As “agile” tech development methodologies gain support at the Pentagon, a new guide from the Defense Innovation Board (DIB), titled “Detecting Agile BS,” aims to arm Federal IT executives with the power to read in between the buzzwords and weed out the imposters.

“Agile is a buzzword of software development, and so all DoD software development projects are, almost by default, now declared to be ‘agile’,” the document notes. “The purpose of this document is to provide guidance to DoD program executives and acquisition professionals on how to detect software projects that are really using agile development versus those that are simply waterfall or spiral development in agile clothing.”

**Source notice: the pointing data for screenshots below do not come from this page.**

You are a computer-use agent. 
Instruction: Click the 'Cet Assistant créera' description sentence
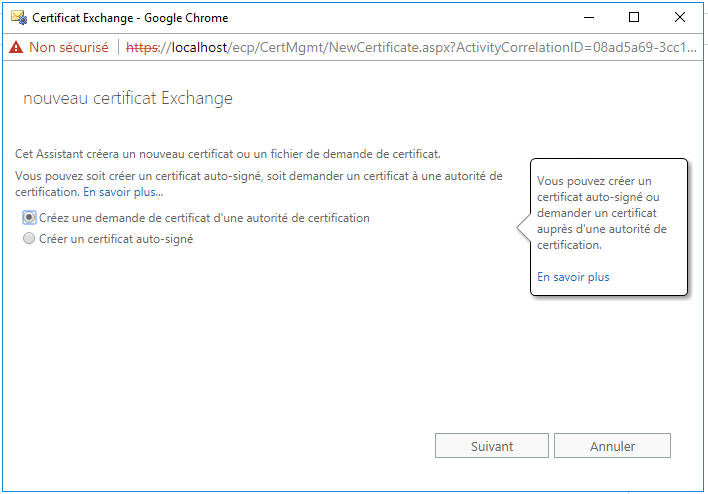pyautogui.click(x=228, y=154)
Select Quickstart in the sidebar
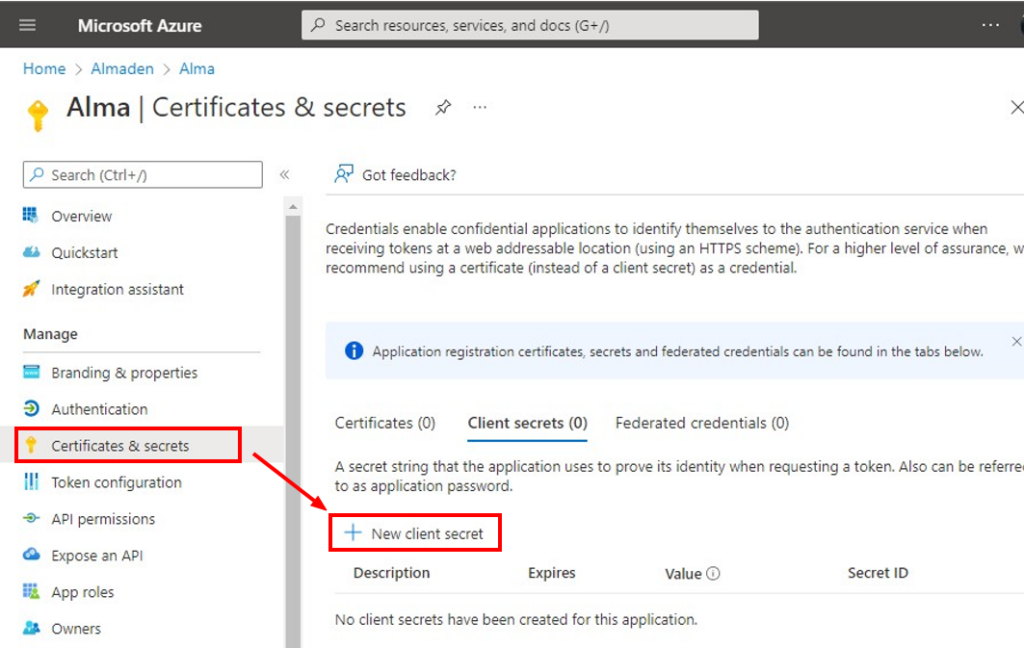Image resolution: width=1024 pixels, height=648 pixels. tap(84, 252)
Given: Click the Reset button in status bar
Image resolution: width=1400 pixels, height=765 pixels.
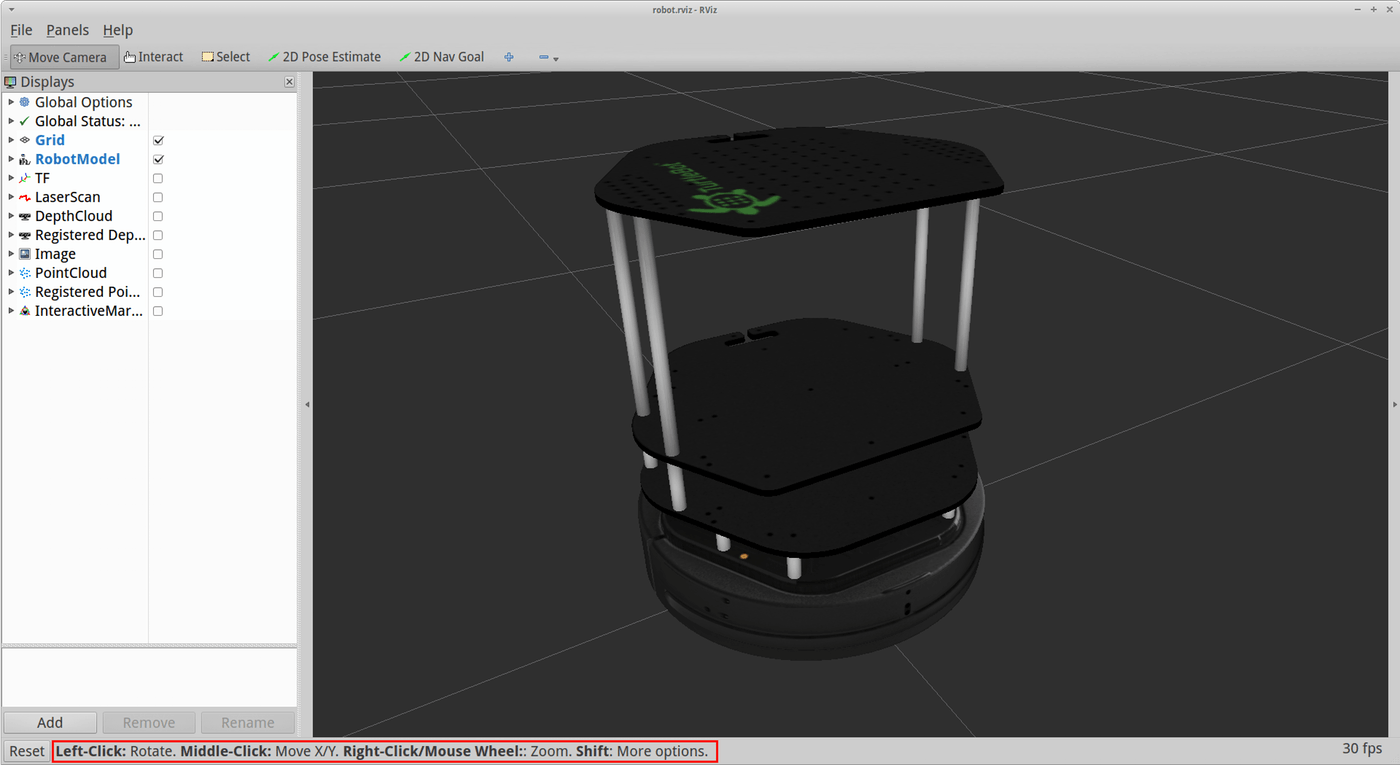Looking at the screenshot, I should (x=27, y=751).
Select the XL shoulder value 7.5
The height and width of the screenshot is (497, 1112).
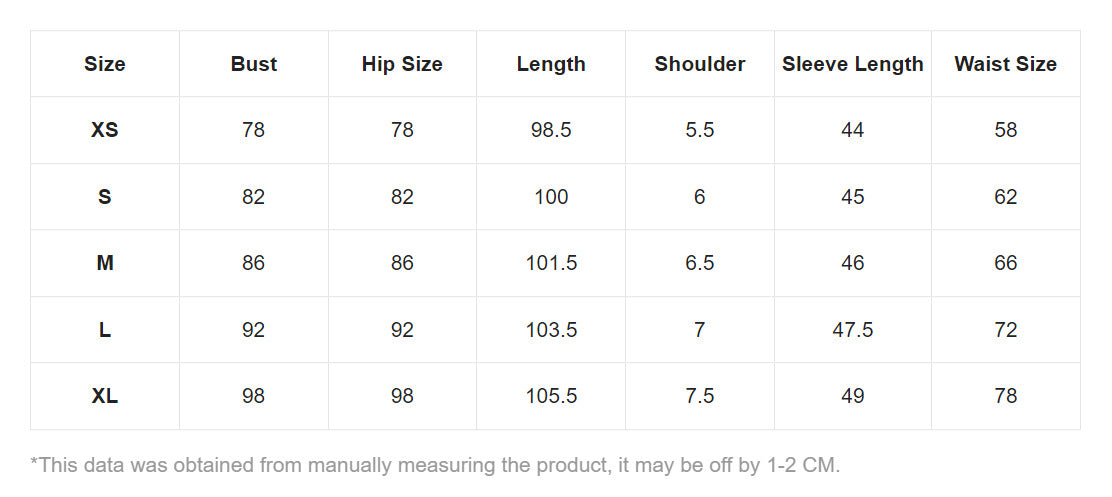click(700, 396)
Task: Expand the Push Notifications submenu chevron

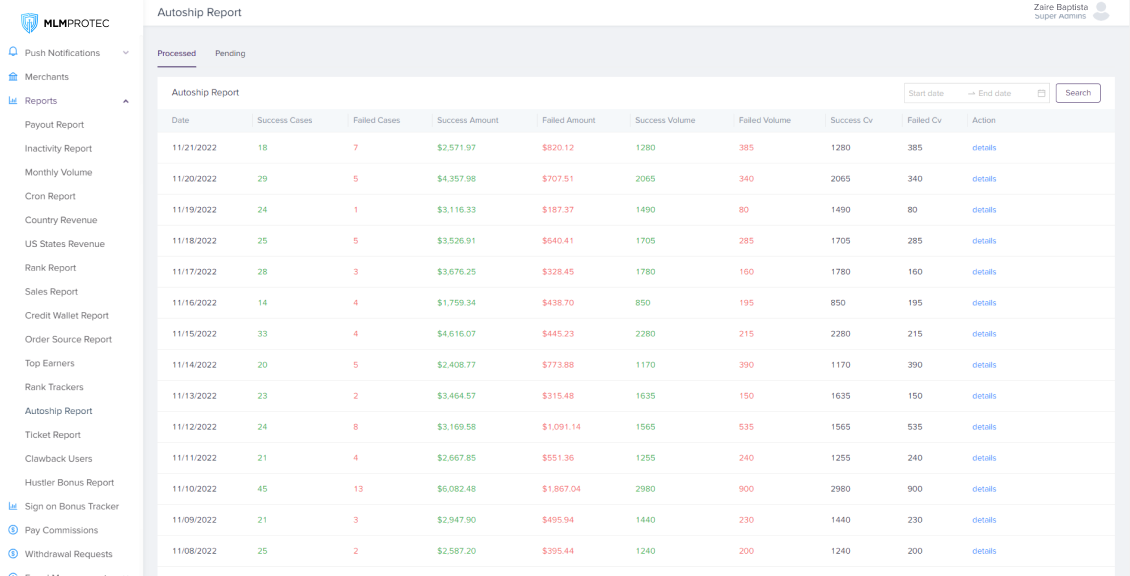Action: pyautogui.click(x=126, y=53)
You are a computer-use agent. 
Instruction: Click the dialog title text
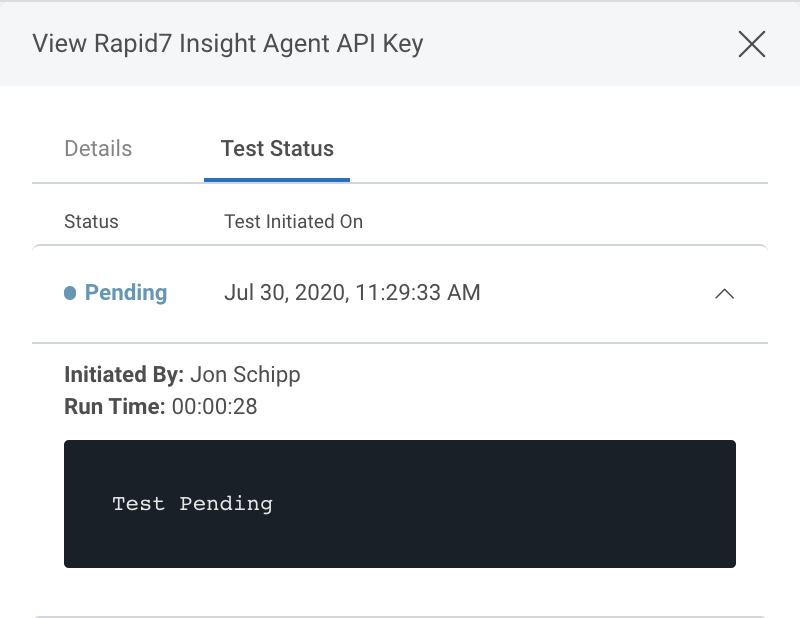[228, 44]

The guide identifies key agile values, including interactions over processes, working software over extensive documentation, collaboration over contract negotiation, and responding to change. The guide also includes common maxims used to describe agile projects, such as “DevSecOps” and “software programs should start small, be iterative, and build on success.”

DIB also offers key flags that a project is not truly agile, such as a lack of communication with users, a focus on requirements over creating a project for users, and stakeholders acting autonomously.

To help executives and teams stay on track, the guide also includes common tools used in agile development, questions to ask the programming team, program management, leadership, and customers to see if development is truly following agile methodology or, as DIB puts it, is “agile-scrum-fall.”